I sit up and remember a dream I had, my eyes widen when the image flashes through my head. It was me and Vincent...together. I shake away the rest of the dreams detail not allowing myself to think about him anymore. I can't complicate things, I don't even know how Theo would react. I just met him last night I'll probably never see him again and if I do he'll probably have some girl wrapped up in his arms and then she'll be gone the next morning just like all men.

I slowly stand and wrap the robe tighter around me, I walk into the bathroom to see my cheek is just slightly redder than the other, my makeup has run down my face, black streaks stain my cheeks from my mascara that the tears dragged down.

I quickly wash my face not wanting to remember the night before....and all the horrible things Theo said. I close my eyes and think of something happier. I think about how I couldn't stop laughing after Vincent almost got us in a wreak. His face was priceless and then he started cursing the other guy out and then he looked at me like I was crazy.
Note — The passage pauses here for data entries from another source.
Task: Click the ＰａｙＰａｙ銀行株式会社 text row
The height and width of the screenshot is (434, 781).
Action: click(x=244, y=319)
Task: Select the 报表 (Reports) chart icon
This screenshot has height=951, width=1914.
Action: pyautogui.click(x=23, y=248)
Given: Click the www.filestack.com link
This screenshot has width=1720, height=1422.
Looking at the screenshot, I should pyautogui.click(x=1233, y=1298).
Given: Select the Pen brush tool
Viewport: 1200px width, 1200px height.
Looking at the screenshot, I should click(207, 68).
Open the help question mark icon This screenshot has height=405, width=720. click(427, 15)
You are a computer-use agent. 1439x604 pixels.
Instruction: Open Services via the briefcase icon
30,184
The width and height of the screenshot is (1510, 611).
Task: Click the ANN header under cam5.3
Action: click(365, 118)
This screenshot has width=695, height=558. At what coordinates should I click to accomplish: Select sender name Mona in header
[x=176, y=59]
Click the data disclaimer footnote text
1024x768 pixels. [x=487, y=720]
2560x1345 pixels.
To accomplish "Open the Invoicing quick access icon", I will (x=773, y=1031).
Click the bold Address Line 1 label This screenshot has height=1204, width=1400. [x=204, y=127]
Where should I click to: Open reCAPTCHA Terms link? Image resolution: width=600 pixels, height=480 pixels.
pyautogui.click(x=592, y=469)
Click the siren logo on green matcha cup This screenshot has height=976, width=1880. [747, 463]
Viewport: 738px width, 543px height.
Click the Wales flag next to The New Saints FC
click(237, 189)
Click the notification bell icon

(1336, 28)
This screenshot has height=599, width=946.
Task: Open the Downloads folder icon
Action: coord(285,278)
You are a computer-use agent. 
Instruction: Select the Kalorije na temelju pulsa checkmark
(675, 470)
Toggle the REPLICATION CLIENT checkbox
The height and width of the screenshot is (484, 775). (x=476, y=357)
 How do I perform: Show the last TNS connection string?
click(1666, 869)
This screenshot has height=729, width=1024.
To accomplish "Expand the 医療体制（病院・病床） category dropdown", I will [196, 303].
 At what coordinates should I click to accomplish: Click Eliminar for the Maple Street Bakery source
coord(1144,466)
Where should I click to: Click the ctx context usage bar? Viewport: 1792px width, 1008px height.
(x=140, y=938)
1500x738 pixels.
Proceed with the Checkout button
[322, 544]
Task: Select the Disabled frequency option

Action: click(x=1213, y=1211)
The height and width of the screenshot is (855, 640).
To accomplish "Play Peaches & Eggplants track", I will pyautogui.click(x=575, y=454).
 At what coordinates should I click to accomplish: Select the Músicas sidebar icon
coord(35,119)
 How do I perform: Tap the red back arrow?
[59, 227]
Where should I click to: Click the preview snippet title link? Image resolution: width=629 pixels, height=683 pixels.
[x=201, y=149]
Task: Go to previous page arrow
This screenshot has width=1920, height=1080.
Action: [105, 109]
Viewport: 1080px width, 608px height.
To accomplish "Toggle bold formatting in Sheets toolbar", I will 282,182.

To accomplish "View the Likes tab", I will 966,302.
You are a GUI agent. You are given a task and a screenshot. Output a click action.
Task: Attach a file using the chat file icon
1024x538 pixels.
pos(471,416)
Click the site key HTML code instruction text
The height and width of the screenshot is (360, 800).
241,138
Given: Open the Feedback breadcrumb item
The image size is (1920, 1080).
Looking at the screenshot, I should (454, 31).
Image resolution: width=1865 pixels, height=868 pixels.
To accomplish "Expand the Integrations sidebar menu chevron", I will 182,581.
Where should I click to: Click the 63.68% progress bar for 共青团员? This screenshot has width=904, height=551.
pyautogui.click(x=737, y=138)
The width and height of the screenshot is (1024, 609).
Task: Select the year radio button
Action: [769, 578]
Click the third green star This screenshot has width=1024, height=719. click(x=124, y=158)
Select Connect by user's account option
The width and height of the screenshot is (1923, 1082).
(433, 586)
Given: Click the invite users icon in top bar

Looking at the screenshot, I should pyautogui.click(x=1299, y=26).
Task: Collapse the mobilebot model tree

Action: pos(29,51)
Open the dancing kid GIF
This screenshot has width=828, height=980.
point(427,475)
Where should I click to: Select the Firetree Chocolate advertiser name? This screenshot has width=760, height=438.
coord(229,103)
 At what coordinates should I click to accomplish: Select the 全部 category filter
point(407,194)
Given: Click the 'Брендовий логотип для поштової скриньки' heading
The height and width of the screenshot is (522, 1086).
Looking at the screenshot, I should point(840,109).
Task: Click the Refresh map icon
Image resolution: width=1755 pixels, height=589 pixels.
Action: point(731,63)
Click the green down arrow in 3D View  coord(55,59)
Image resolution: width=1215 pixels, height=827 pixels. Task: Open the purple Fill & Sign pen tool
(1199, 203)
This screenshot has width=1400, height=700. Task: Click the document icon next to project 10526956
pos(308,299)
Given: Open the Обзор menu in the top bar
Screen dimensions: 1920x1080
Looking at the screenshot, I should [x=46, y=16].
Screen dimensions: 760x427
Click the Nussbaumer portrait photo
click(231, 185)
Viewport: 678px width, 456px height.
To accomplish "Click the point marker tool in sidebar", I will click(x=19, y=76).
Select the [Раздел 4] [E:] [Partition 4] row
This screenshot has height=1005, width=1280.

But behind it I saw adoration and just the thought of his molten brown eyes I feel my heart jump. Even if he doesn't ever think about me again at least I can think about the way he made me feel and laugh for just the short amount of time I spent with him.

I dry my face off with a towel and stare at myself, the soft blue of my eyes look dull and lifeless. I look away and go back into the bedroom wondering if I should just stay in here all day and avoid my Husband at all costs. I don't know if I can handle more of his hateful stares or words.

I fall back on the bed and close my eyes thoughts of a happy life that I know I can never have appears behind my closed eyelids and a certain man happens to be there smiling at me.